DHAKA, April 18, 2017 (BSS) - Moody's Investors Service ("Moody's") has affirmed the Government of Bangladesh's Ba3 issuer and senior unsecured ratings and maintained the stable outlook on the ratings. Moody's has also affirmed Bangladesh's NP short-term issuer ratings.
Moody's released the information in a statement on April 17outlining the rationale for the decision.
Moody's decision to affirm the rating is driven by the following factors:
1. Strong growth, macroeconomic stability, and access to concessional funding;
2. A very narrow government revenue base that restricts fiscal flexibility and very low institutional capacity that constrain the investment climate and competitiveness.
The maintenance of the stable outlook reflects the expectation that the balance of credit strengths and challenges described above is unlikely to shift over the outlook horizon.
Bangladesh's Baa3 local currency bond and deposit ceilings remain unchanged. The Ba2 country ceiling for foreign currency (FC) debt and B1 country ceiling for FC bank deposits also remain unchanged.
STRONG GROWTH, MACROECONOMIC STABILITY, AND FAVORABLE DEBT STRUCTURE
Bangladesh's Ba3 government bond rating is supported by the country's robust and stable growth performance, a core credit strength, and relatively low government debt burden. Between FY2007 (fiscal year ending in June 2007) and FY2016, real GDP growth averaged 6.2 percent year-on-year, which was significantly higher than the median of 4.3 percent for Ba3-rated peers. As a result, the size of Bangladesh's economy nearly tripled and real GDP per capita increased by over 80 percent during the same time period.

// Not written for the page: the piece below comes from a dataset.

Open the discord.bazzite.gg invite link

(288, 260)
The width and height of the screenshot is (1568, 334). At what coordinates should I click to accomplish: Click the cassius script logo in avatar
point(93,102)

Private consumption is a key contributor to Bangladesh's economy, accounting for about 70 percent of total GDP. In addition, exports are an important driver of growth, led by the ready-made garments industry, which accounted for nearly 85 percent of total goods exports in US dollar terms in 2016. Given Bangladesh's very low per-capita income level (PPP, US$3,398 in 2015) and abundant labor supply, garment exports have thrived based on the competitive advantage of low-cost labor.
"We expect Bangladesh's global apparel market share (currently about 6 percent) to rise as China continues to transition away from low-end manufacturing into higher-value goods, while Bangladesh preserves its cost competitiveness and improves its attractiveness to foreign direct investment (FDI)," said Moody's.
Remittances from overseas Bangladeshi workers, which were around 6 percent of GDP in FY2016, also support growth through their impact on household income and consumption. However, remittances have declined, as labor demand from the Gulf Cooperation Council (GCC) economies, the source of about 55 percent of all remittances, has eased. Moody's expects remittances flows to stabilize near current levels, and potentially pickup in line with future increases in global oil prices. An increase in Bangladeshi overseas worker emigration in 2016, should provide some support to inflows later this year. Nonetheless, if the current trend of falling remittances does persist, it would likely have a negative credit impact by dampening consumption and widening the current account deficit.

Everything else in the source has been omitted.